Right now, he said, CIOs are already in the boardroom, no longer merely the “IT guy” who is called to fix things. “I think that already started before the economy went south,” he said.
This trend will continue in 2009, Camci said, in part because of the increased prevalence of the high-tech approach. “IT is basically involved in every aspect of business,” he said.
Camci said this means the CIO’s job and a company’s IT structure is often running on such a close parallel to the business structure, that it’s only natural to see the CIO taking a more active leadership role. “The IT structure depends on the business structure,” he said. “It’s already there mirroring the business.”
The Talent Pipeline
Supply chain management as a discipline has already established itself as a serious area of study at leading business colleges and universities nationwide, and the importance of in-depth supply chain education is not expected to wane in 2009. In 2008 alone, schools offered more than 300 programs, according to David Aquino, research director at AMR Research. (Exhibit 2 shows the most popular universities for recruiting future supply chain professionals, according to a recent study by AMR Research.)
The growing emphasis in 2009 will be on establishing standards, Aquino said. Schools offering supply chain-related programs will not be changing their curriculum, but look for them to extend what they offer, and collaborate with other schools in joint offerings. In 2008, a group of corporations associated with the Supply Chain Council formed a global supply chain talent committee, which is working with Aquino and AMR through several studies to explore issues related to supply chain talent and education. “These guys are driving the development and execution of what a modern supply chain curriculum looks like,” he said.

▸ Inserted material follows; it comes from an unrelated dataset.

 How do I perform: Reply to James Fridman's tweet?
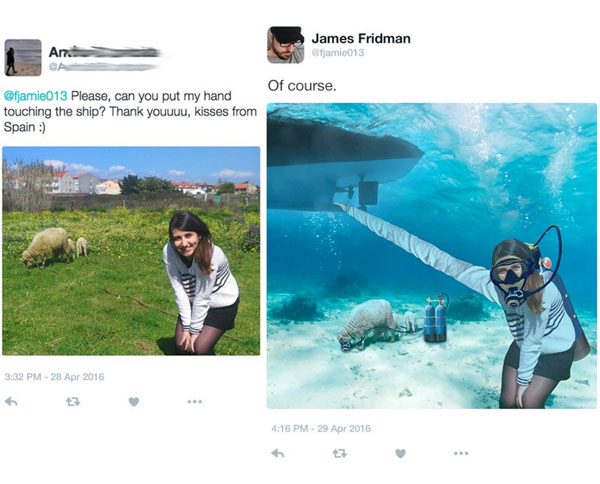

In 2009, Aquino expects this group will help produce a pilot standards-based supply chain program that could eventually see widespread adoption. That’s good news for the field, which Aquino likened to engineering, law, and medicine. At one time, all three of those fields had no requirements or standards for education. Today, all three have a well-established curriculum framework that all law, medical, and engineering schools follow.
This framework is something supply chain management education lacks, he said, and that can’t continue. “Time was, if you were a bad engineer, you got to go into, say, logistics. That’s not a good way to start a supply chain career,” he said.
Aquino said he hopes the establishment of these standards will lead to supply chain management and supply chain managers being taken more seriously among CEOs and CFOs. “We cover 80 percent of the operation of the business, yet we still get challenged as to what our contribution is,” he said.
Aquino expects in 2009 to see schools trying to find innovative approaches to teaching supply chain management. Schools will offer more online distance learning programs, computer simulations of delivery systems, and other approaches designed “to make the classroom much more emblematic of what a real-world situation would be,” Aquino said.
Strap Yourself In
It certainly doesn’t bode well for the future when the American media reference the days of Franklin Delano Roosevelt and the Great Depression when discussing the current state of the economy. With oil prices surging, then plummeting within eight months, it’s no wonder economists have trouble guessing when the world’s economic woes will end.
Such trying times demand the very skills that supply chain managers excel at: Finding the most efficient and cost-effective way of doing things. Whether it means offshoring or near-shoring, buying hybrid trucks, or bringing the CIO into the fold, the same skills that make the supply chain manager popular in happier times are what corporations will cling to in the hard times to come.
For now, the supply chain manager needs to take a good, long look at offshore operations, deciding what’s really needed. Managers should also prepare for more oil trouble, as the prices can’t keep dropping forever. In short, be prepared for anything, because if there’s one thing the events of 2008 clearly show, it’s that anything can happen.